Reports

United Nations Security Council should Require Iraq to Allow Iraqi Nuclear Scientists to Leave the Country without Fear of Reprisal

by David Albright and Kevin O'Neill

November 3, 1997

Almost seven years after the end of the Persian Gulf War, the Iraqi regime of Saddam Hussein cannot be trusted to honor its commitments against seeking nuclear weapons. The harsh economic sanctions and other punitive measures imposed by the UN Security Council after the war have not changed the nature of the regime, despite the immense suffering of the Iraqi people caused by these sanctions. Saddam Hussein is likely to restart his nuclear weapons program as soon as sanctions are lifted and his agents can more easily obtain banned items for a new, more secretive nuclear program.

Here is a new and untried way to keep that from happening. If the UN Security Council forces Saddam to allow his cadre of knowledgeable nuclear weapon scientists and their families to leave Iraq without retaliating against them, Iraq may be unable to reconstitute a nuclear weapons program. To enforce this resolution, the Security Council must be ready to punish Iraq in case it retaliates against these experts, their immediate families, or any relatives remaining in Iraq. The reactions should include the refusal to remove sanctions or to reimpose any sanctions that had been lifted.

With years of valuable experience before the War, Iraq’s nuclear weapon experts are both a valuable and necessary asset to implement a decision to seek nuclear weapons. Against this possibility, the UN Security Council has constructed a powerful set of measures besides economic sanctions, including the destruction of Iraq’s old nuclear weapon assets and capabilities, and the world’s most intrusive monitoring and inspection system, which is operated by the International Atomic Energy Agency (IAEA) Action Team and the UN Special Commission (UNSCOM).

Although inspections are constantly being improved, they are unlikely to become adequate to successfully monitor the activities of those scientists involved in the pre-Gulf War nuclear weapons program. In particular, the monitoring is not sufficient to learn if these scientists are putting together a new, more secretive nuclear weapons program that is explicitly designed to exploit weaknesses in the Action Team’s monitoring system. Under some scenarios, Iraq may be able to construct a nuclear explosive before it was detected.

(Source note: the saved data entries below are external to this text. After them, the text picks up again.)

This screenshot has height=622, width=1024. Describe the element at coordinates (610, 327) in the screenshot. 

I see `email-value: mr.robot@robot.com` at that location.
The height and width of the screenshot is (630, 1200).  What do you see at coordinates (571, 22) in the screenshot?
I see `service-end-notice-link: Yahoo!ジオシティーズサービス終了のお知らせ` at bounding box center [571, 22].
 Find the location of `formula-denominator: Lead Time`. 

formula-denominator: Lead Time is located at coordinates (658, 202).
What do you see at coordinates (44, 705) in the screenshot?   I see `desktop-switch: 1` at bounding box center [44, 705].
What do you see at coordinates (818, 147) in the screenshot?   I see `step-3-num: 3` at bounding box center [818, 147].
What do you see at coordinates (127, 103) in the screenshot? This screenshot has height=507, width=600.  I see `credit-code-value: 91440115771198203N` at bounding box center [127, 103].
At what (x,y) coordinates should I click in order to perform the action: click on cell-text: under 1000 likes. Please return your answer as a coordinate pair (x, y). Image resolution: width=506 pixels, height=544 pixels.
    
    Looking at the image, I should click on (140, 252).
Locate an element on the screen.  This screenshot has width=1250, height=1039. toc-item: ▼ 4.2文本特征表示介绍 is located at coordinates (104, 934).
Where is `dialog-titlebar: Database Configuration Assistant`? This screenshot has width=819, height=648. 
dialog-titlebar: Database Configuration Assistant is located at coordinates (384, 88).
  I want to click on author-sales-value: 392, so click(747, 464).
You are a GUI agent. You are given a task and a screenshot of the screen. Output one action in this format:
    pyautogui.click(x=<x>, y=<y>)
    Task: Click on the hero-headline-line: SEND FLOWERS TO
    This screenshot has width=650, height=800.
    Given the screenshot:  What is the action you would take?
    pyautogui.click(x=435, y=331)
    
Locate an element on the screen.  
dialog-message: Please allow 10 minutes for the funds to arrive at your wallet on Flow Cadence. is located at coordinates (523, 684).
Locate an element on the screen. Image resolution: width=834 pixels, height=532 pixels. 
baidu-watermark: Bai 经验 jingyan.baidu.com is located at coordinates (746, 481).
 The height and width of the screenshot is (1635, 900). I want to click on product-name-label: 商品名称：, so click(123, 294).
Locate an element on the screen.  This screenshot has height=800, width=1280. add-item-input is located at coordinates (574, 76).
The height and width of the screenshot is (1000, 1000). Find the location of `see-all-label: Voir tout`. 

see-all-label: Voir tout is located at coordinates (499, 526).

Would any scientists leave Iraq voluntarily? There is a growing recognition that many of the nuclear experts are essentially prisoners of Saddam’s regime, or at least not committed to remaining in this highly repressive police state. Most of the experts were arbitrarily assigned to the nuclear weapons program after returning from overseas education. After suffering years of hardships created by sanctions, many scientists and their families could be expected to leave. The vast majority of the former nuclear weapon scientists have been identified through captured Iraqi documents and Action Team inspections. The resettlement of even a few dozen key scientists would devastate Saddam’s ability to rebuild his nuclear weapons program.

Key to the success of this initiative is protecting the scientists and their families from retaliation. The United States would be a possible resettlement country, because it can provide adequate protection against Saddam’s agents if he decides to violate the Security Council resolution. The Security Council would also need to mandate the Action Team and the UN Special Commission with the task of investigating any suspected retaliation against family members in Iraq. In the event of retaliation, the Security Council must be ready to punish Iraq decisively.

The scientists would also need to be provided economic support until they could find adequate employment. Any costs during this resettlement process could be collected from Iraq, just as the costs of UNSCOM and Action Team inspections are taken from proceeds of Iraqi oil sales.

For their part, these experts would commit not to work in any weapons of mass destruction program and agree to host government or Action Team monitoring to ensure that they are not violating their commitment or secretly helping Saddam to rebuild his military programs.

Time is running out to rob Saddam of his most valuable remaining nuclear weapons asset. If successful, this initiative could nip an Iraqi nuclear weapons program in the bud. The alternative is letting the nuclear cadre, intimidated by Saddam, remain in Iraq, awaiting the inevitable orders to reconstitute the nuclear weapons program or train the next generation of nuclear weapons experts.